BF and IA vulnerabilities in IBM Lotus Domino

2013-04-2800:00:00
vulners.com
132

Hello 3APA3A!

I want to warn you about Brute Force and Insufficient Authentication vulnerabilities in IBM Lotus Domino. These are vulnerabilities in Domino, which I've found at 03.05.2012 together with other holes.

Last year I've announced multiple vulnerabilities in IBM software and after IBM fixed many of them, I've disclosed them. They fixed almost all vulnerabilities (with few exceptions, like Brute Force in IBM Lotus Notes Traveler), which I've informed them in May and December, and concerning other holes they always told, that they were working on them. After IBM released Domino 9.0 last month and still not answered concerning these vulnerabilities, I've reminded IBM and they answered, that they would not be fixing them.


Affected products:

Vulnerable are IBM Lotus Domino 8.5.3, 8.5.4, 9.0 and previous versions. These vulnerabilities haven't been fixed non in Domino 8.5.4 (released in August 2012), nor in Domino 9.0 (released in Match 2013).

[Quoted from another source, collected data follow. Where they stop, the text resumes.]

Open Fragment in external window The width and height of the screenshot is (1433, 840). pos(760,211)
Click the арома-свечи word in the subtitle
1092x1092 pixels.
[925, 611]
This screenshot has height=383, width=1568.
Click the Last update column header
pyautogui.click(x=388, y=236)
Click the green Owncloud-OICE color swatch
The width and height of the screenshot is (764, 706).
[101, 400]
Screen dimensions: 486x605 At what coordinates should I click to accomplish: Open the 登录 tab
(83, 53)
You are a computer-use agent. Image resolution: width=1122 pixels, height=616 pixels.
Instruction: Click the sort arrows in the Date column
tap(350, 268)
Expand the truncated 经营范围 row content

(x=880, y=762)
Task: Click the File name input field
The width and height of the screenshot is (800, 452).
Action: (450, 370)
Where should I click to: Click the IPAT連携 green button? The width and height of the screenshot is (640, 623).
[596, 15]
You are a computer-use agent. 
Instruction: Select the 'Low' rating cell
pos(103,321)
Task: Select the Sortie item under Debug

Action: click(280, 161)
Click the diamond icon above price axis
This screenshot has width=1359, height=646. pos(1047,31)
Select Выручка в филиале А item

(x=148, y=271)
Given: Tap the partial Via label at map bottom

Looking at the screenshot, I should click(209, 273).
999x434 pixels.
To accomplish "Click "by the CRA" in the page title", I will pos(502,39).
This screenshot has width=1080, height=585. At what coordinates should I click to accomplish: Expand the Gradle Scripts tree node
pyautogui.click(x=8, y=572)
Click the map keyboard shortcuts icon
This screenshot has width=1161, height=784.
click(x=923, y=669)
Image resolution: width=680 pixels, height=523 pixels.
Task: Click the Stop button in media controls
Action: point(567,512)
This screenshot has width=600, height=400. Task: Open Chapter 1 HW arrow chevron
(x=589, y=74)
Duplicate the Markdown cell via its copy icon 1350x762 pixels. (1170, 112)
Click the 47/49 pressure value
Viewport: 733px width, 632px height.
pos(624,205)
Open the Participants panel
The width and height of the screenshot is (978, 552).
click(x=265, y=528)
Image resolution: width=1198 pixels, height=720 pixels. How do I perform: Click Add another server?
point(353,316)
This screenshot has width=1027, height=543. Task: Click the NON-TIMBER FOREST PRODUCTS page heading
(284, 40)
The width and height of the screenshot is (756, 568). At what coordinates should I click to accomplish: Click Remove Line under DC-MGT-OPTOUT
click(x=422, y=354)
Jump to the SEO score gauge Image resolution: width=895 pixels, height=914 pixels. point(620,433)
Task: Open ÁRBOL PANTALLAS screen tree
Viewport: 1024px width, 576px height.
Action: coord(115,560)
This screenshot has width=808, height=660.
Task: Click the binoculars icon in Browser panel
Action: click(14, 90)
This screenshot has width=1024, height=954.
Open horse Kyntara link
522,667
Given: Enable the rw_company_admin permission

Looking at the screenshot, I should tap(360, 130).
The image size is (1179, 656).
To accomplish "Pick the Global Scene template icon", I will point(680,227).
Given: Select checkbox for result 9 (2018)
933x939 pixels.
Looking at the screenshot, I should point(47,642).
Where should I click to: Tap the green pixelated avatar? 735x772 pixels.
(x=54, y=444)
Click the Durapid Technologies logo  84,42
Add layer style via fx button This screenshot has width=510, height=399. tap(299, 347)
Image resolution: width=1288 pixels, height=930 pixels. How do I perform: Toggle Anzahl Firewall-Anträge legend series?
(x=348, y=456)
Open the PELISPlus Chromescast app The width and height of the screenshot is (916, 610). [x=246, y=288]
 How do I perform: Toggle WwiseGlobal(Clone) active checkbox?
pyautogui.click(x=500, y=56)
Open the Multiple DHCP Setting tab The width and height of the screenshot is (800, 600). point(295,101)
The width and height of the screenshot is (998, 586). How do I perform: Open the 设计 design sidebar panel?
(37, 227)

As recently IBM told me, almost after a year since my informing about these vulnerabilities, they didn't fixed them, as they didn't see a need in it. Because, according to them, there are built-in mechanisms in Domino for protecting against BF and IA, so these holes are not a problem of the application (but a problem of specific web sites). I.e. they meant, that owners of web sites with Lotus Domino need to better configure it for protection against these attacks.


Affected vendors:

IBM Domino (formerly IBM Lotus Domino)
http://www-03.ibm.com/software/products/us/en/ibmdomino/


Details:

Brute Force (WASC-11):

These pages, which require authentication, have no protection against Brute Force attacks:

http://site/names.nsf
http://site/admin4.nsf
http://site/busytime.nsf
http://site/catalog.nsf
http://site/certsrv.nsf
http://site/domlog.nsf
http://site/events4.nsf
http://site/log.nsf
http://site/statrep.nsf
http://site/webadmin.nsf
http://site/web/war.nsf

There are two variants of login form: Basic Authentication (I found it during pentest already in 2008) and form-based authentication (I found it during pentest in 2012, alongside with the first variant). In both cases there is no protection against Brute Force.

Insufficient Authentication (WASC-01):

Unprivileged user (with any account at the site, access to which can be received via Brute Force vulnerability) has access to the next pages:

https://site/names.nsf - leakage of information about all users (names, surnames, logins, e-mails and other personal information and settings)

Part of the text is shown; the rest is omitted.